» **Page extract**:
*** Begin section ***

Elizabeth Fisher, Ph.D.
Lerner Research Institute
9500 Euclid Avenue
Cleveland, Ohio 44195
Phone: (216) 445-3217
Fax: (216) 444-9198
Multiple sclerosis (MS) causes progressive disability due to tissue damage in the central nervous system. Many aspects of MS pathogenesis are not well understood. Magnetic resonance imaging (MRI) provides a window to observe MS pathology in-vivo, but standard methods of MRI are not specific enough to provide a complete picture of disease progression. Accurate and precise image analysis tools are required to be able to track MS disease processes in individuals over time. The main goals of our research are to: (1) Develop software to automatically perform reliable measurements from brain MRIs; (2) Investigate new imaging and analysis methods for quantification of specific MS pathologic processes; and (3) Apply these new measurement techniques in MS patients to improve understanding of the disease. The new methods for quantitative MRI analysis developed in our lab are tested both in MS patients to determine clinical correlations, and in post-mortem brain tissue to determine pathologic correlations. A major focus of our work has been the measurement and characterization of brain atrophy in MS. We have been following a group of patients and controls for 6-15 years in order to gain insight on the pathologic mechanisms of irreversible tissue destruction in MS brains. We envision that this research will not only lead to a better understanding of irreversible tissue destruction in MS, but also that the new MRI analysis techniques may be beneficial for evaluating new drug therapies, monitoring patients, and predicting long-term disease severity.
In other words ...

*** End section ***

» **Exercise objective**: Write what comes next in the description of the MS brain imaging research above, picking up right after its final line.

» **Data to examine**:
*** Begin section ***

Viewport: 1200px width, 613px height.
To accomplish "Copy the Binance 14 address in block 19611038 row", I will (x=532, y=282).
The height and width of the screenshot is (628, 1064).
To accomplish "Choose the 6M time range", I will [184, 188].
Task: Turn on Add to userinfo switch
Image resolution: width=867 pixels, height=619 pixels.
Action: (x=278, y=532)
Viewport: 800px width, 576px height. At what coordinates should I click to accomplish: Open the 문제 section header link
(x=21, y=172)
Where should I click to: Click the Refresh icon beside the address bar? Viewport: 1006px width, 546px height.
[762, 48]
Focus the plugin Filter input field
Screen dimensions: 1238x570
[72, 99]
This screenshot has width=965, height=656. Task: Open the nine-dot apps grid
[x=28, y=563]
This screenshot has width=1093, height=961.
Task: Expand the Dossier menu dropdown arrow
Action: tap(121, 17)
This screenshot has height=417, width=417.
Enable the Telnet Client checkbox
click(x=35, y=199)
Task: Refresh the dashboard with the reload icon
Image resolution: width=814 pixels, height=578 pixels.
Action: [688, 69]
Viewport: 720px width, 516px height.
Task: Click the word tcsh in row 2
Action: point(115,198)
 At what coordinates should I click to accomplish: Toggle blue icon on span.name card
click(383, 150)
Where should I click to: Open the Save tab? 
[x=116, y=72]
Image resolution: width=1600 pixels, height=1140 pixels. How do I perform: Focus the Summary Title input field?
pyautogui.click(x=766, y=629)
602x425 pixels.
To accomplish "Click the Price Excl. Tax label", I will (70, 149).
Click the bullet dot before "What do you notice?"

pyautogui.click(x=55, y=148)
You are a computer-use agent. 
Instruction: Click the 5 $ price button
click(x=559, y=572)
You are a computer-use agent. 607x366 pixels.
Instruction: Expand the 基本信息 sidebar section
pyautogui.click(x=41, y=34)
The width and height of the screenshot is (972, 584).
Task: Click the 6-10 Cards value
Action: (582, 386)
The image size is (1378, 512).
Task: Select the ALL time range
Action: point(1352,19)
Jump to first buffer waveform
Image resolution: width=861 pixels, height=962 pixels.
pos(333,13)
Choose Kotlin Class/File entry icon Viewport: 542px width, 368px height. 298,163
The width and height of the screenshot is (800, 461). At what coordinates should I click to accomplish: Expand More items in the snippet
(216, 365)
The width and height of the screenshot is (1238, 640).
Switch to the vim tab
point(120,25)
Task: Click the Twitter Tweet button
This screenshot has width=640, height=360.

*** End section ***

» **Response area**:
Our objective is to develop new methods for analysis of brain MRIs to gain a better understanding of multiple sclerosis (MS). MS is an autoimmune disease that affects the brain and spinal cord and causes progressive disability. Brain MRIs show regions that have been damaged by MS inflammatory attacks. Neurologists often use MRI to help with diagnosis, to assess disease progression, and to decide whether specific therapies are working. However, standard MRIs are difficult to interpret because there are several different types of tissue damage that all appear the same, plus there are some types of tissue damage that cannot be seen at all. One example is tissue loss, or brain atrophy, which happens too slowly to be seen by eye, so specialized image analysis software is needed to measure it. Another example is that although MS affects both tissue types, white matter and gray matter, only white matter lesions can be seen on standard MRIs. Current methods only provide a partial picture of MS. Therefore, we are interested in developing techniques to distinguish and quantify the different MS pathologic processes, to accurately measure small changes over time, and to assess damage in gray matter as well as in white matter. These new tools will not only help us understand MS better, but they can help the doctors make treatment decisions with their patients and they can help pharmaceutical companies determine if new drugs are effective.
Fisher E, Lee J-C, Nakamura K, Rudick R. Gray matter atrophy in multiple sclerosis: a longitudinal study. Annals of Neurology 64:255-265. 2008.
Rudick RA, Lee JC, Fisher E. Gray matter atrophy and disability in multiple sclerosis. Journal of Neurological Sciences 282:106-111, 2009.
Nakamura K, Fox RJ, Fisher E. CLADA: Cortical Longitudinal Atrophy Detection Algorithm. NeuroImage 54(1):278-89. 2011.
Moll NM, Rietsch AM, Thomas S, Ransohoff AJ, Lee JC, Chang A, Fox RJ, Ransohoff RM, Fisher E. Multiple Sclerosis Normal-Appearing White Matter: Pathology-Imaging Correlations. Ann Neurol (in press) 2011.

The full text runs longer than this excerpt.